▶ _Text provided_:
++++++++++++++++++++
Downstairs, the manager’s office was still empty. John Wilkes Booth was ready to write another letter. He sat at the desk and withdrew paper and an envelope from the pigeonholes. The earlier letter left with his sister Asia would explain his motives, which had not changed, but that letter was designed to explain the capture of the President and the heads of the government. He needed a new one to explain murder.
What he thought about, no one knows. Across the envelope, he scribbled “Editor, National Intelligencer.” Now, he had t
o think more seriously in terms of his own death. He was well known to many thousands of people and there would be no difficulty in establishing his identity. If he should be mangled beyond recognition, a tattoo across the front of his left wrist said “J.W.B.”
He wanted no confusion about the perpetrator of this deed. The two most important factors in it—after the commission of the deed itself—were to let the world know that it was John Wilkes Booth who did it, and to let the world know why he did it.
The words, once begun, came swiftly to the skating pen. He had devoted time and effort, he wrote, to effect the capture of this man; now he found that he had to change his plans to give the South one more chance. He expected criticism of his act, but someday, when sectional anger had cooled, time would justify him.
++++++++++++++++++++
▶ _Data supplied_:
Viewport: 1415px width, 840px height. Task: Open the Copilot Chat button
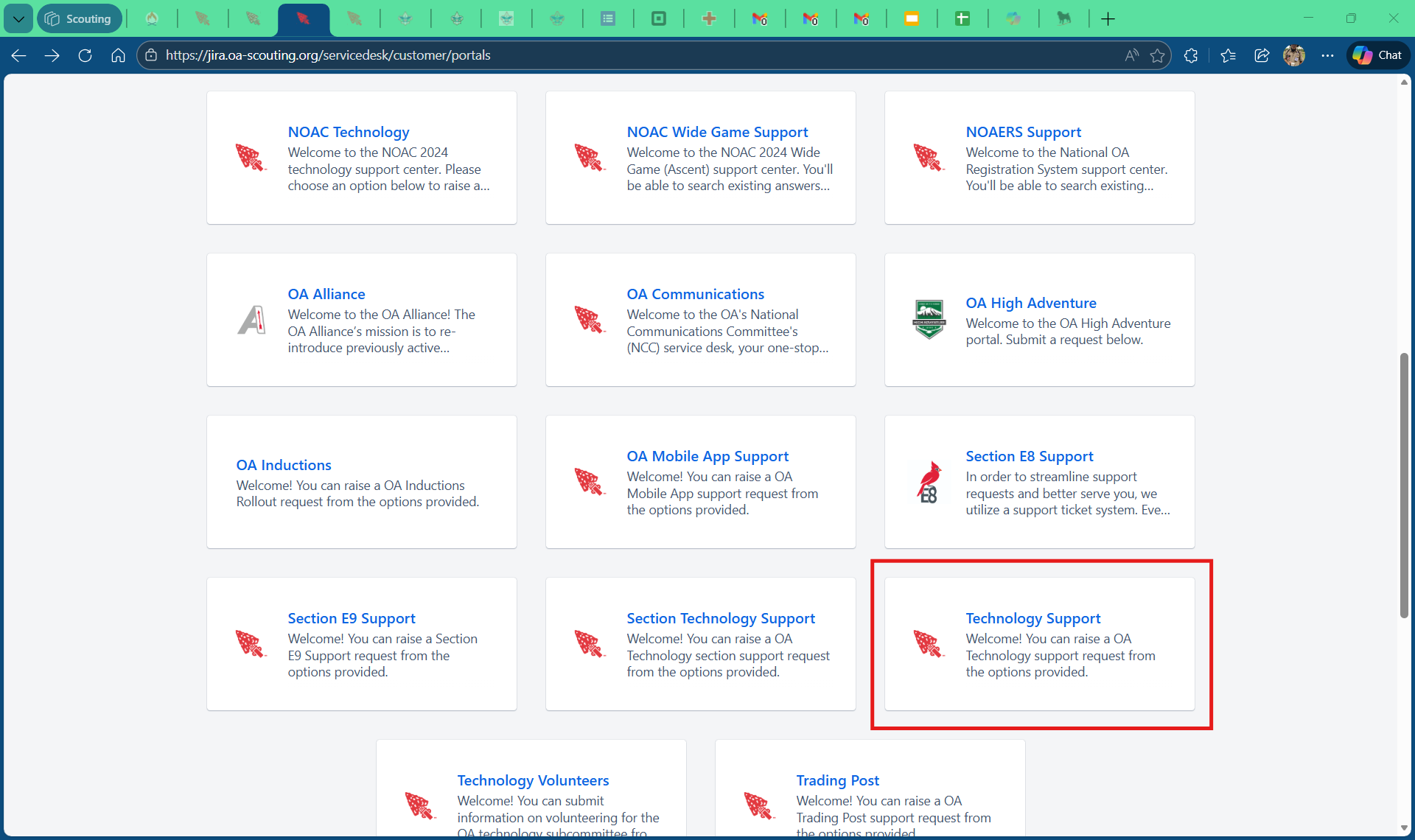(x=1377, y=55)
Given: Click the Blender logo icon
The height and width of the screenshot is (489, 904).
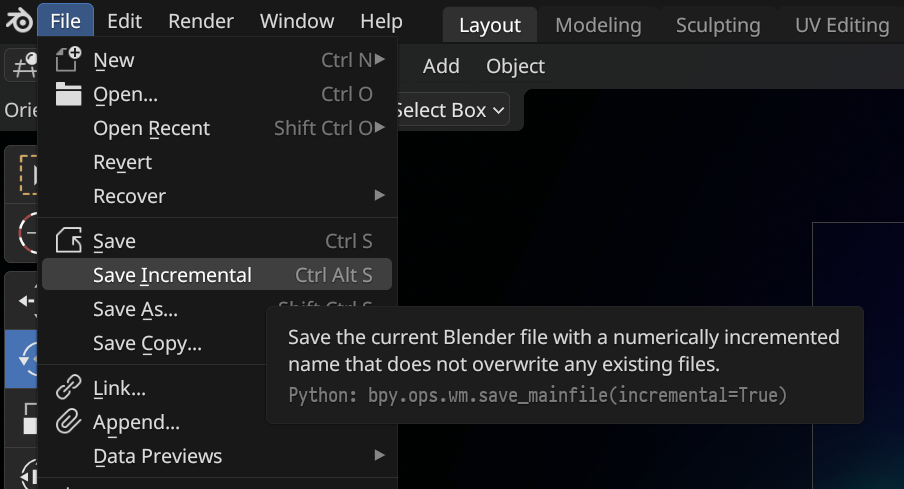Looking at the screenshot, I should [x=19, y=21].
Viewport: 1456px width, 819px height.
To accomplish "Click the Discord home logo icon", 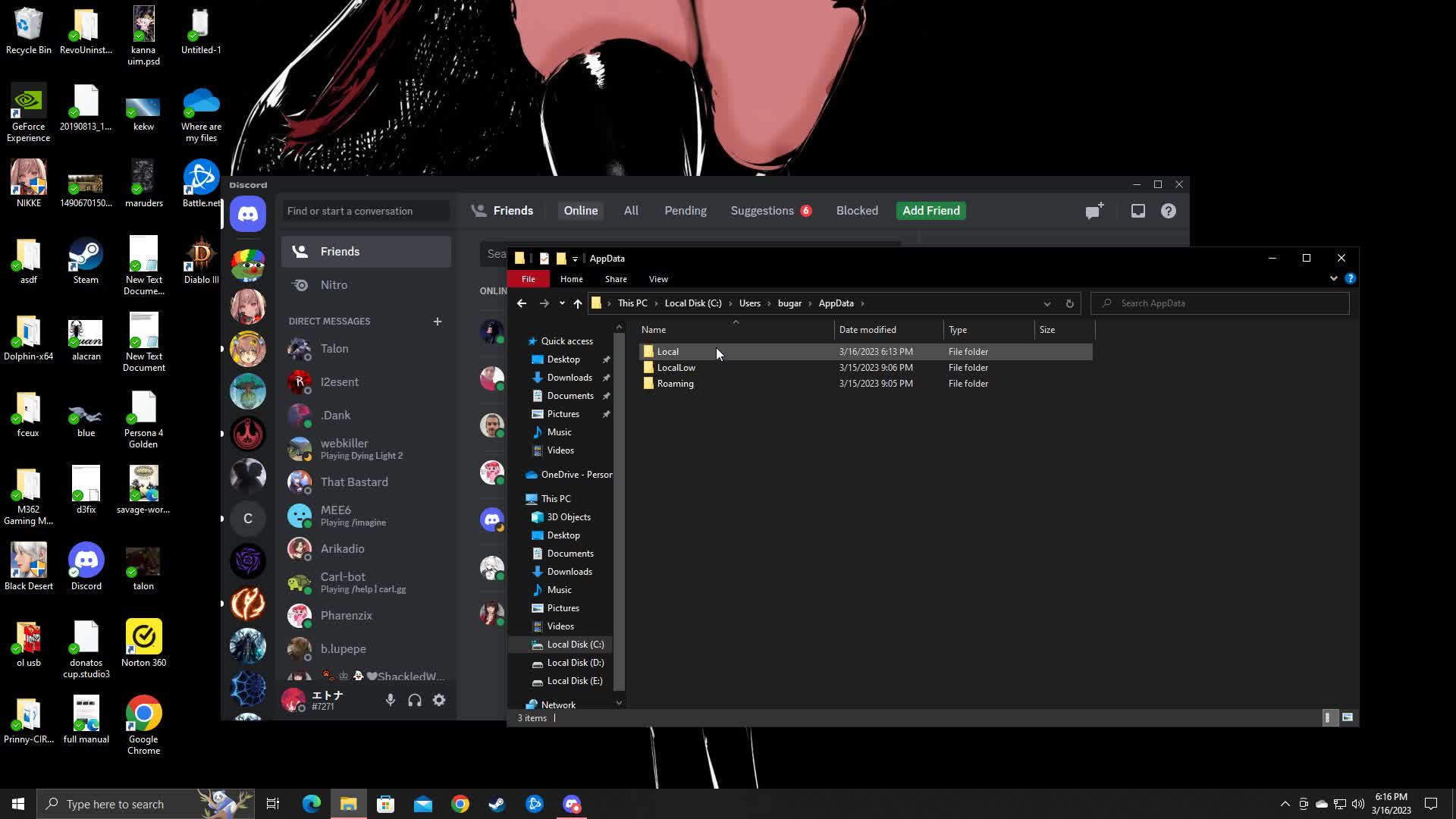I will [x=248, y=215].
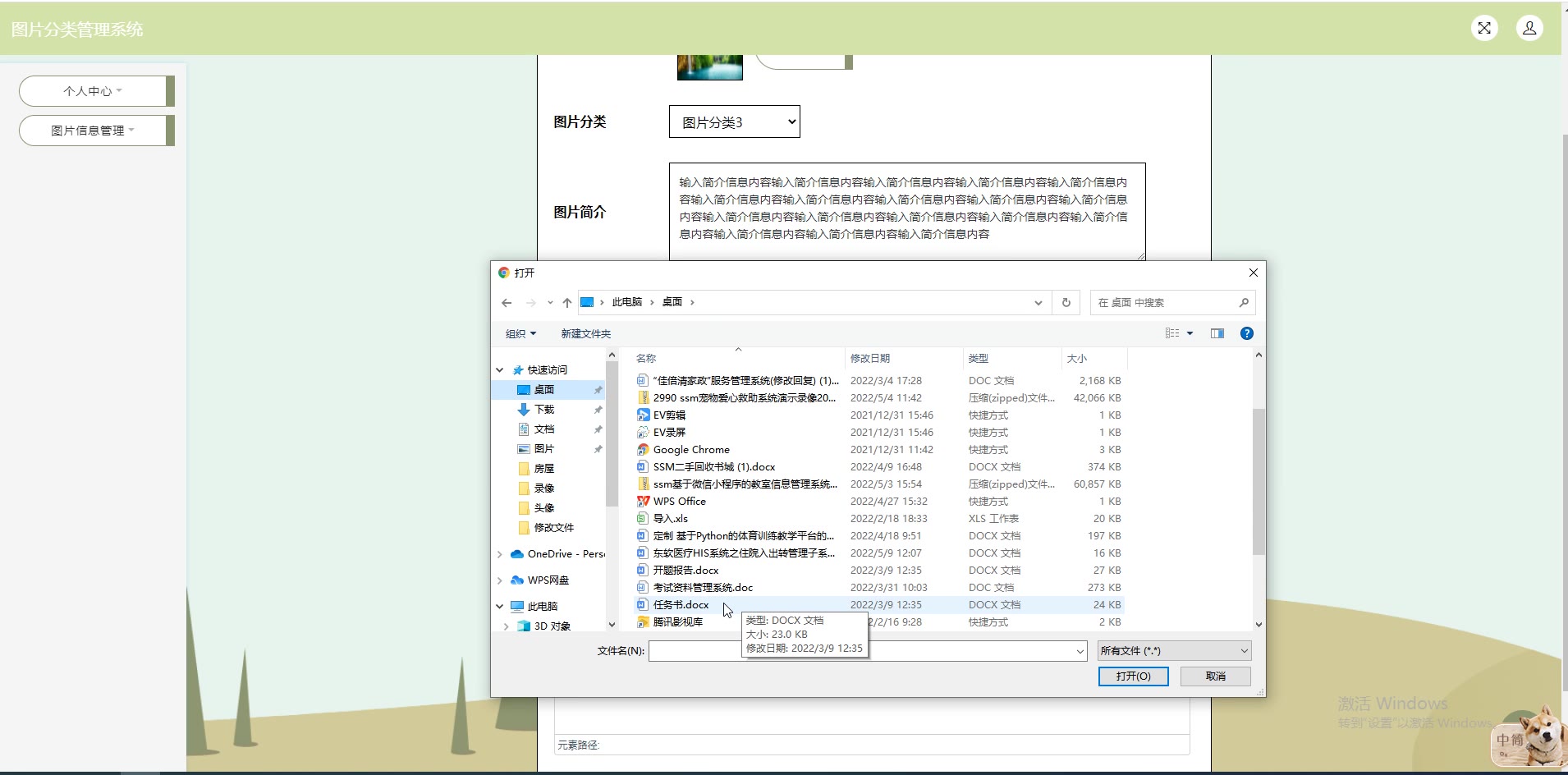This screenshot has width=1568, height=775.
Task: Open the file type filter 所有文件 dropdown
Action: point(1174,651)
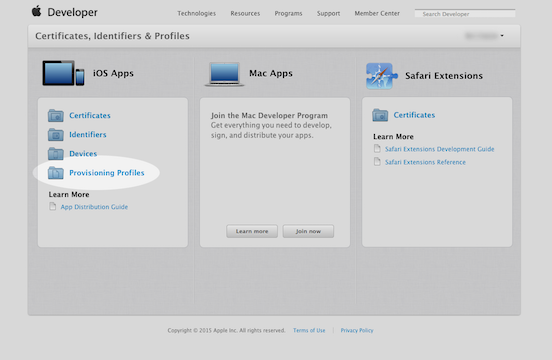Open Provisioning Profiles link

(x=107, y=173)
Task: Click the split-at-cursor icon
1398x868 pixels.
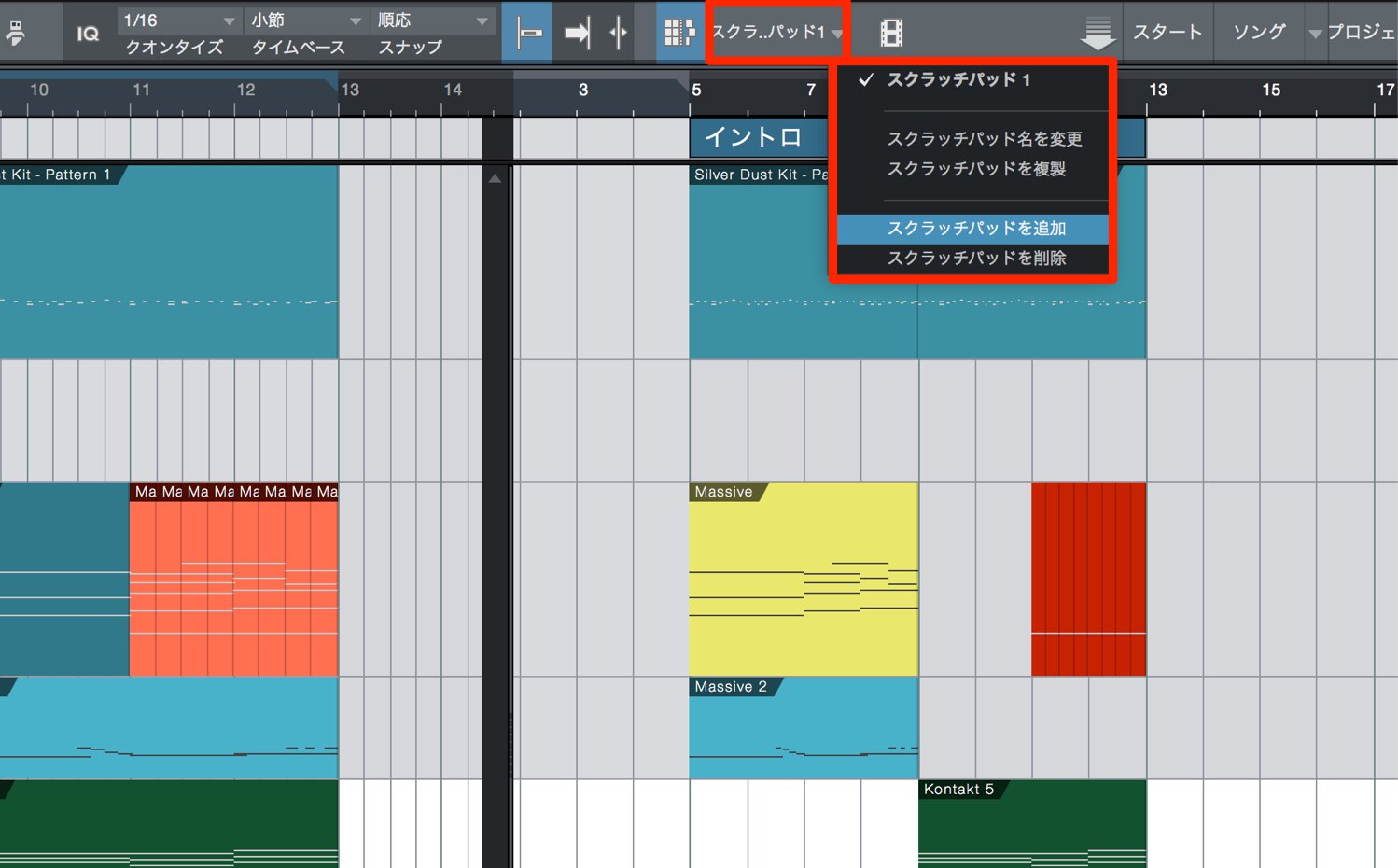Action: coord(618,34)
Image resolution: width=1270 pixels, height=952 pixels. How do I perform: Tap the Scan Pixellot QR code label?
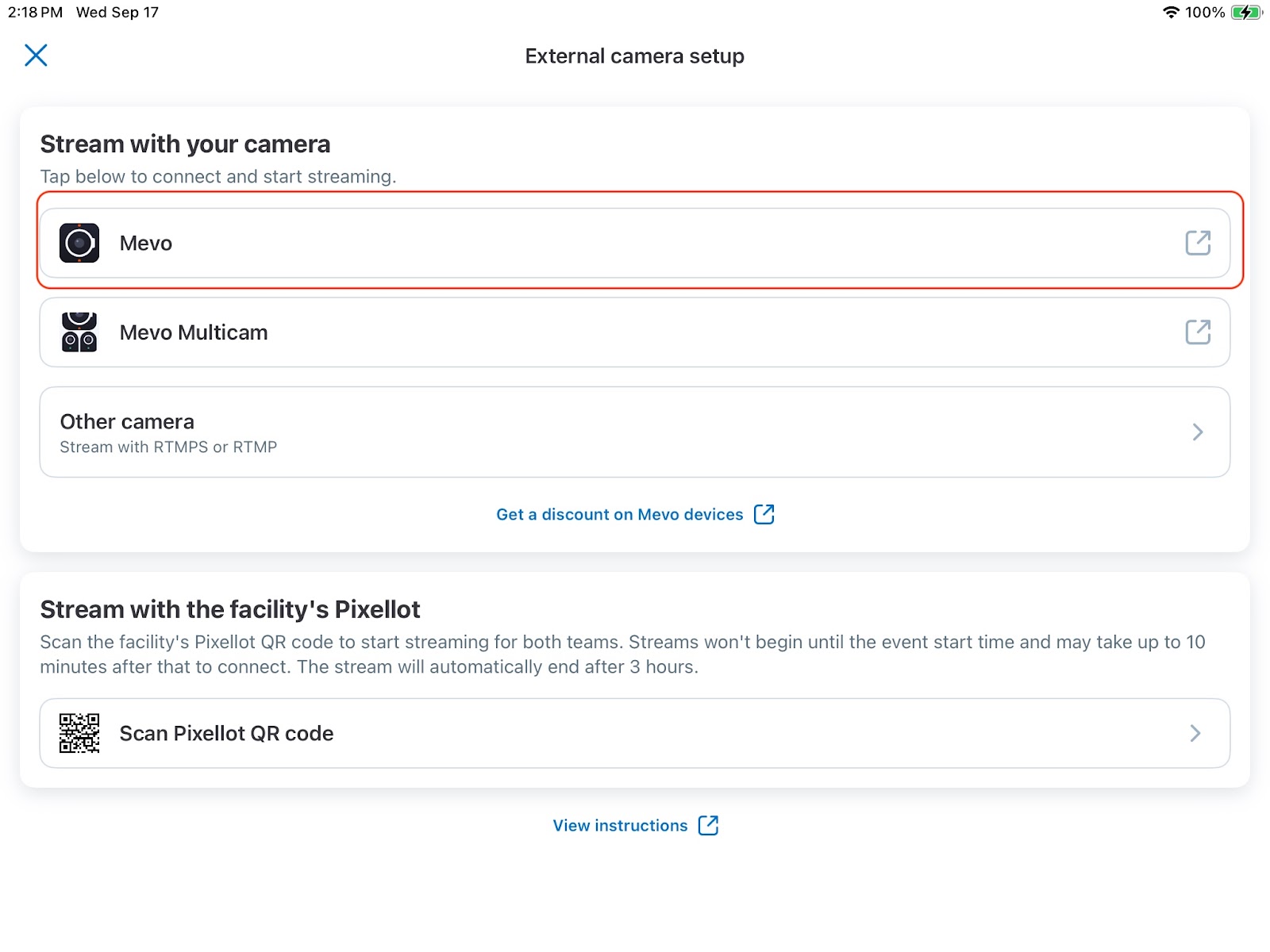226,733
++++++++++++++++++++
▶ _Description of the task_: Print everything in the passage about John Wilkes Booth from "What he thought" down to "why he did it.". The lines above have nothing to do with the text.

▶ _Problem solution_:
What he thought about, no one knows. Across the envelope, he scribbled “Editor, National Intelligencer.” Now, he had t
o think more seriously in terms of his own death. He was well known to many thousands of people and there would be no difficulty in establishing his identity. If he should be mangled beyond recognition, a tattoo across the front of his left wrist said “J.W.B.”
He wanted no confusion about the perpetrator of this deed. The two most important factors in it—after the commission of the deed itself—were to let the world know that it was John Wilkes Booth who did it, and to let the world know why he did it.